ABOUT THIS EXERCISE.
Pull out each line of the listing below that contains the string "label", and copy those lines without changing them.
SUPPLIED DATA Start Marker
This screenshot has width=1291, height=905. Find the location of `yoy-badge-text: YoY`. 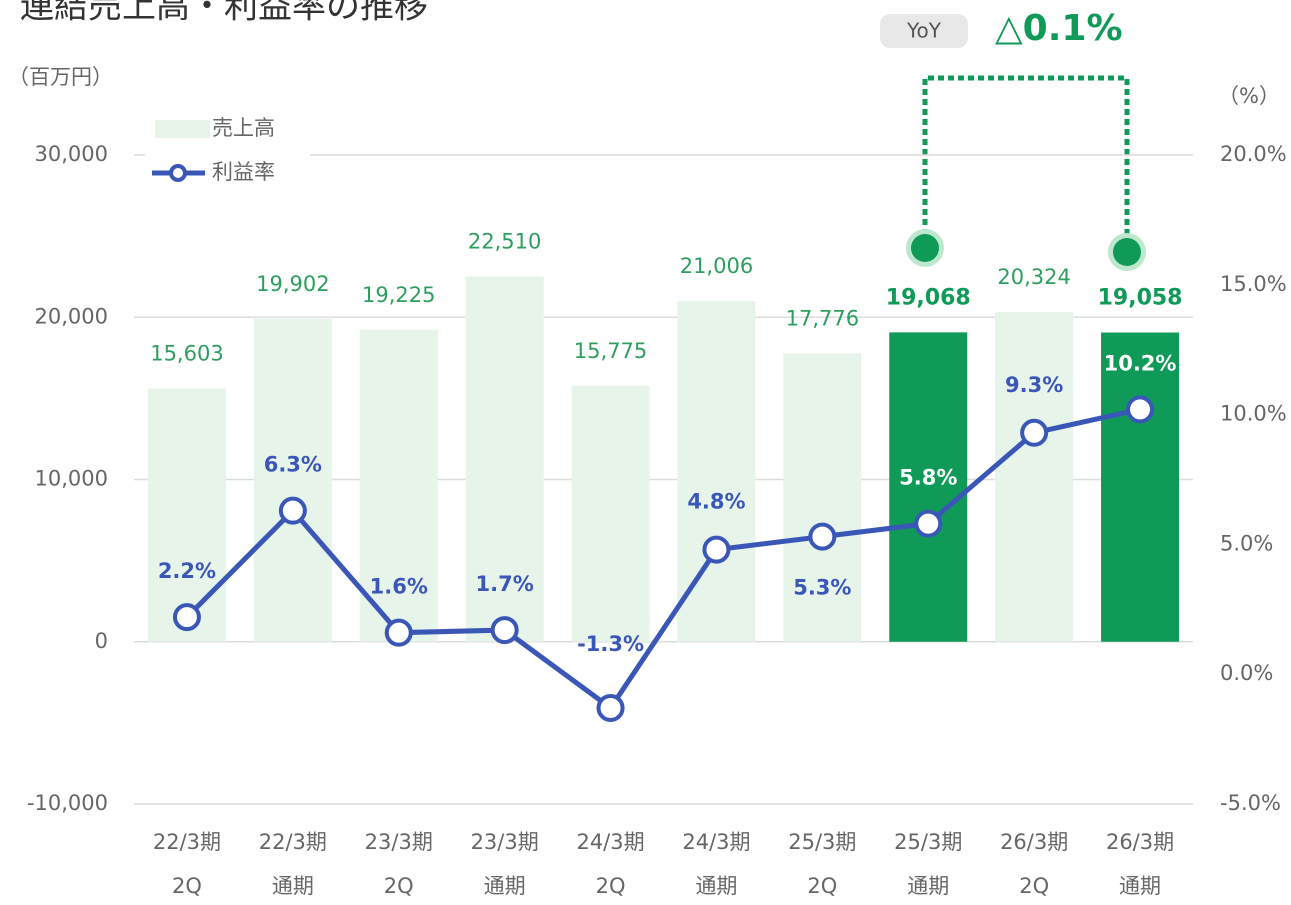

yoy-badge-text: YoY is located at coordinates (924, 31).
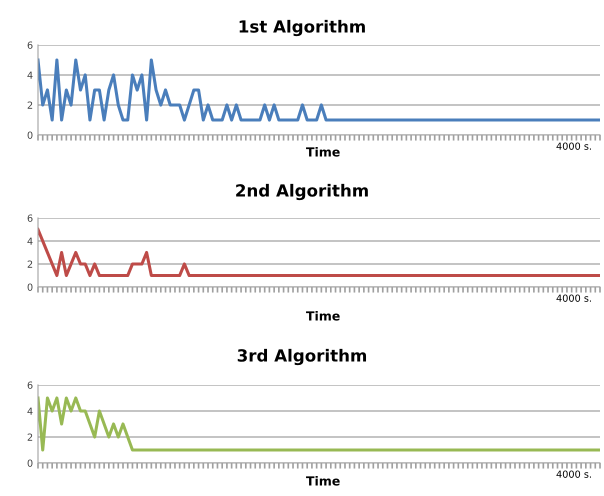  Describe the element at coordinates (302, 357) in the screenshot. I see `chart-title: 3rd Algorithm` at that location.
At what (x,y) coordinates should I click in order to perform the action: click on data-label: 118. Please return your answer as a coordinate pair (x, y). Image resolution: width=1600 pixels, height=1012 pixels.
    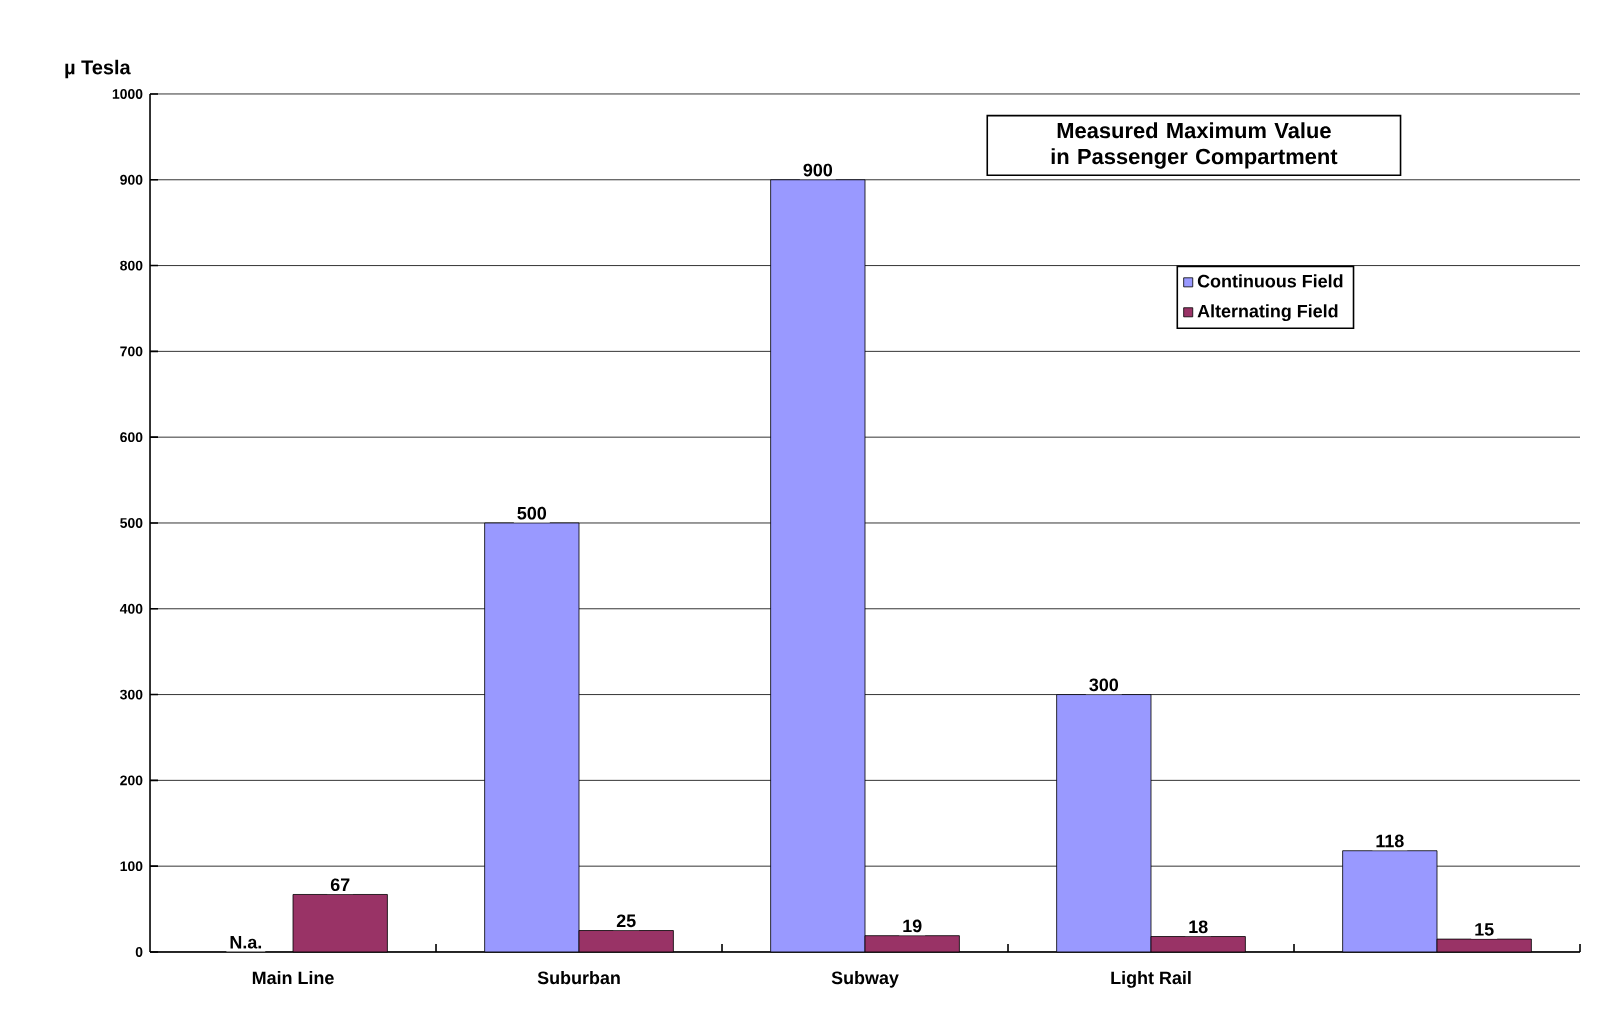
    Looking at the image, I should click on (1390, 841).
SUPPLIED DATA End Marker
SUPPLIED DATA Start Marker
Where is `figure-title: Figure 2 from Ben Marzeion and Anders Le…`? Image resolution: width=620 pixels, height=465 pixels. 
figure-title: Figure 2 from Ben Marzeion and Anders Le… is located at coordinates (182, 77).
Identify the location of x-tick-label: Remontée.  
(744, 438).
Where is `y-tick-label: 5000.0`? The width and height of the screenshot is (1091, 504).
SUPPLIED DATA End Marker
RESPONSE TO THE TASK.
At what (x,y) coordinates should I click in order to perform the action: click on data-label: 118. Please return your answer as a coordinate pair (x, y). Image resolution: width=1600 pixels, height=1012 pixels.
Identify the location of x-tick-label: Remontée.  
Where is `y-tick-label: 5000.0`? The width and height of the screenshot is (1091, 504).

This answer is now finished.